Lynn Heinze, a spokesman for the U.S. Meat Export Federation, said the bone fragment issue could be "huge" because a "zero tolerance" is not possible now for U.S. processors.
"That is essentially the issue we are dealing with in Singapore and Hong Kong," Heinze said. "We're seeing it a little bit in Thailand. Clearly the (South) Koreans have indicated to us that a zero tolerance is what they are going to be looking for once that agreement goes into place."
South Korea, one of the largest U.S. beef buyers before December 2003, is now in protracted negotiations with USDA over resuming trade, but only to buy boneless cuts.
Mexico, despite having signed on to a deal with the U.S. and Canada to allow for some bone fragments in boneless meat trade, raised some alarm this year when it considered a zero tolerance proposal. The proposal has been rejected twice by Cofemer, Mexico's equivalent of the U.S. Office of Management and Budget.
North American Free Trade Agreement partners Mexico and Canada are the only two beef importers that have agreed to a tolerance level that allows for some bone fragments in beef shipments.
A "Food Safety or Public Health Defects" section in the NAFTA deal classifies small bone fragments such as "bone scrapings less than 1/32-inch thick by 1/8-inch wide by 3 inches long attached to muscle tissue" as not even worth scoring.
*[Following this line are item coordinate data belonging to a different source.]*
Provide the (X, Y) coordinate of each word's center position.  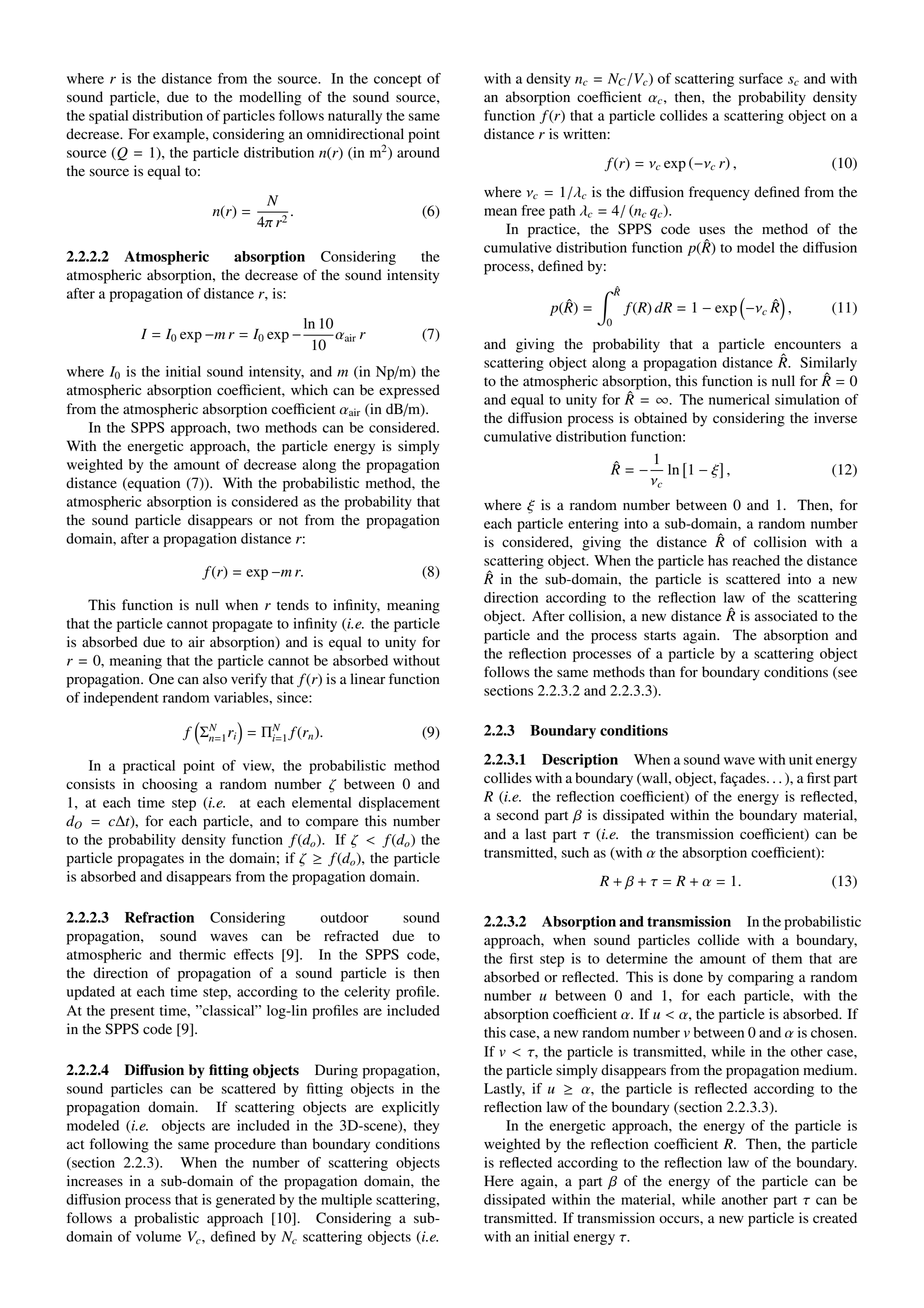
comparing (761, 978)
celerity (367, 993)
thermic (202, 954)
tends (293, 605)
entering (593, 525)
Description (580, 761)
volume (158, 1236)
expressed (409, 391)
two (248, 428)
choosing (170, 785)
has (718, 560)
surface (761, 78)
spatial (108, 117)
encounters (807, 345)
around (418, 152)
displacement (399, 804)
Other larger bone fragments are classified as "minor," "major" and "critical." Mexico partially lifted its ban on U.S. beef in March 2004 to allow in boneless product and it agreed in February 2006 to allow in bone-in cuts.
Mexico, now the largest foreign buyer of U.S. beef, has demanded that the U.S. maintain different regulations for the two categories - boneless and bone-in.